Ancak daha 1990’lı yıllardan itibaren Huawei ilerisini görerek, kar marjlarının düşük olduğu üçüncü dünya ülkelerinde yatırım yaparak, afrika,  güney Amerika gibi dünyanın birçok coğrafi bölgesinde köprü başları tutmuştur.

Bu arada TRUMP, hükümetin resmi emeklilik fonlarının portföylerinde Huawei’nin ve Çin şirketlerinin hisse senetlerine yatırım yapmalarını engelledi.

Bu arada ABD milli emniyet ajansı (NSA) Huawei’nin muhtemel casusluk faaliyetlerini araştırmak için derin çabalar sarf etmesine rağmen Huawei’nin böylesi bir faaliyetini doğrulayacak herhangi bir delil elde edemedi.

Tam tersine huawei NSA’nın dost, düşman ülkelerdeki casusuluk faaliyetlerini serbestçe yürütmesini bir anlamda engelledi. (Edward Snowden’in NSA’nın casusuluk faaliyetleri ile ilgili 2013 yılındaki ifşaatı hatırlardadır).

Huawei örneğinin diğer bir boyutu ise Fikri haklar konusunda taşıdığı önemdir.

Bir smatphone / akıllı telefon 250.000 adet patent ile korunma altına alınmıştır. Dolayısıyla 5G teknolojisi aynı zamanda bir patent ağı içermekte ve söz konusu patent ağları ticaret savaşının ciddi bir boyutunu oluşturmaktadır.

Bu patentler SEP / standart Essential Paterns normlarına uymak durumundadır. SEP kalifikasyonuna sahip patentler  5G teknolojisi normları ile uyumludur.

Bu patentlerin ağırlığı son yıllarda ABD’den asya ülkelerine doğru kaymıştır.

Patent dediğinizde devreye telif ücretinin girdiğini (fikri hak anlamında) anlamak gerekir.

ABD firması Qualcomm, 2G teknolojisi patentlerinin sahibi olarak 2001 senesinde Huawei firmasından 5 milyar dolara yakın patent telifi tahsil etmiştir.

Huawei ileriki yıllarda bu monopolü kırmayı hedef edinmiştir.

Zaman içinde Huawei bu monopolü kırarak 5G teknolojisine bağlı SEP standartlı patentlerin çoğunu elde edebilmiştir.

1998 yılında ABD şirketleri Çin şirketlerine kıyasla 26,8 misli patent telifi elde ediyorlardı. 2019 yılına gelindiğinde bu oran 1,7’ye düşmüştür.

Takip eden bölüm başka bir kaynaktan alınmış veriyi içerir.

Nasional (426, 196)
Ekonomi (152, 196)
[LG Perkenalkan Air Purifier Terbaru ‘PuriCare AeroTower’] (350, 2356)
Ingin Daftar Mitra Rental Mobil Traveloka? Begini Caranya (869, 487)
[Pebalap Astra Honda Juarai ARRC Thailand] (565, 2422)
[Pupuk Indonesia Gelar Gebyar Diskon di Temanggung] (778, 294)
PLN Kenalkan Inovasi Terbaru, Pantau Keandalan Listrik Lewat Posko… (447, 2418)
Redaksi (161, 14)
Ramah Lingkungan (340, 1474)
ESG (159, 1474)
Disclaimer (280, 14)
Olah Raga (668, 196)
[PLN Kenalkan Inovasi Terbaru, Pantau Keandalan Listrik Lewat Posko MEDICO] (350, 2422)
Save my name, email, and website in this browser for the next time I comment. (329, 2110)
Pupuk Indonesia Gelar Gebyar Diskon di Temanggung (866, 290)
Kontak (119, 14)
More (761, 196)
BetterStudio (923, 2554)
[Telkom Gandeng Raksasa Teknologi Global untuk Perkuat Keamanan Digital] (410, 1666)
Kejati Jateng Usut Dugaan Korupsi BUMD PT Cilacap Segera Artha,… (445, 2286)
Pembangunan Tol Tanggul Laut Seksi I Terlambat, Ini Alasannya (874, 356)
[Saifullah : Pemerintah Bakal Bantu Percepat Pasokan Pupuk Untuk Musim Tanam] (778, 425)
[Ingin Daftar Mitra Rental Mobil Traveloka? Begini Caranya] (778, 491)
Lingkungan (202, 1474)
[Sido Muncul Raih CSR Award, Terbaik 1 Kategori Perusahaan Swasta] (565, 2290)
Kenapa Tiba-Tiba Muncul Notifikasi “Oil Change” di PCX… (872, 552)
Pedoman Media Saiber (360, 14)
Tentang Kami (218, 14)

ABD Çin ve teknoloji şirketlerine karşı belli başlı üç değişik strateji öngörmekte. Birincisi bizzat Trump’ın, Genel ticari denge içerisinde Çin firmalarını ancak belli bir ölçüde sıkıştırarak toplamda ticari dengeyi ABD’nin lehinde tutmak. İkincisi ABD başkanının ticaret danışmanı ve ABD ticaret temsilcisinin Çin şirketlerine karşı uygulanan  yaptırımları genişletme yönündeki maksimalist tutumu. Üçüncüsü, sanayi askeri kompleksin güvercin stratejisi. Bu üçüncü yaklaşıma göre Çin ticari açıdan gelir sağlayıcı bir pazar oluşturmakta. Nitekim Huawei firması bir başına ABD firmalarından 19 milyar dolarlık malzeme satın aldı. Dolayısıyla kısıtlama stratejisi Çin ile ticaret gelirlerinin ABD’nin ticari rakiplerine kaptırılması anlamına gelecektir.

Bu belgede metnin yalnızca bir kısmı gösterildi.